* **Task details**
From the line with "Biking Meets the" to the final line of the records, reproduce every line exactly and only those lines.

* **Record extracts**
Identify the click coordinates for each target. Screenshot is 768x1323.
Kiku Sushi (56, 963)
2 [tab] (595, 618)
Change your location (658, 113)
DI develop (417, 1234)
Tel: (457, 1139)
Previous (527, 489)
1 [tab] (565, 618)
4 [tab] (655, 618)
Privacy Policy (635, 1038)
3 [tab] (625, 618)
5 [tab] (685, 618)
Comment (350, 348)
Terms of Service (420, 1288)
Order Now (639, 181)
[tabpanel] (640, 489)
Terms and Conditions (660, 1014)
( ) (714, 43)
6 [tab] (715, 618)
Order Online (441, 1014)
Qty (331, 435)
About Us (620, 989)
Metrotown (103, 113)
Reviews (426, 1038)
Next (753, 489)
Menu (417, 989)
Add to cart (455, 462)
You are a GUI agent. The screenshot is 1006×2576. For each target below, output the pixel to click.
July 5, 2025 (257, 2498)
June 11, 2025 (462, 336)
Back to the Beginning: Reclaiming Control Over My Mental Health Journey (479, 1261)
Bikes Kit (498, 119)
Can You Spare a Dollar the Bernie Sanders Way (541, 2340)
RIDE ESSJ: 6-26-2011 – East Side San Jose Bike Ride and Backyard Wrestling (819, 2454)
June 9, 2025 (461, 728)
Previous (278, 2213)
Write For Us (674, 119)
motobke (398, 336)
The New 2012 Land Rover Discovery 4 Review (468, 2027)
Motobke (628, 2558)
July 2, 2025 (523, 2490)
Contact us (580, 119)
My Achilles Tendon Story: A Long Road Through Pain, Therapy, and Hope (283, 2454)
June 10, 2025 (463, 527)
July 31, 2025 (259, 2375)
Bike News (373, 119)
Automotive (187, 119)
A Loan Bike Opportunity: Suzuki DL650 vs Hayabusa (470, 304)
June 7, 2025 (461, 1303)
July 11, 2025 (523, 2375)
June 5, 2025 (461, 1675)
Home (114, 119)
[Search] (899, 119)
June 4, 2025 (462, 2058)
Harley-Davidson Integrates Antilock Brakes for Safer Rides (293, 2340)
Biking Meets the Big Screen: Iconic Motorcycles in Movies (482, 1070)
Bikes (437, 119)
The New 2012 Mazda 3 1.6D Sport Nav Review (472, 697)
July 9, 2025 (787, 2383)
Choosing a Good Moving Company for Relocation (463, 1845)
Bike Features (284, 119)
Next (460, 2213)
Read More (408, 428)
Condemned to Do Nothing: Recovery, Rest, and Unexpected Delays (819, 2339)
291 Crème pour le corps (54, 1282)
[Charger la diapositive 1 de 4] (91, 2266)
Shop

* **Problem solution**
Biking Meets the Big Screen: Iconic Motorcycles in Movies (482, 1070)
Bikes (437, 119)
The New 2012 Mazda 3 1.6D Sport Nav Review (472, 697)
July 9, 2025 (787, 2383)
Choosing a Good Moving Company for Relocation (463, 1845)
Bike Features (284, 119)
Next (460, 2213)
Read More (408, 428)
Condemned to Do Nothing: Recovery, Rest, and Unexpected Delays (819, 2339)
291 Crème pour le corps (54, 1282)
[Charger la diapositive 1 de 4] (91, 2266)
Shop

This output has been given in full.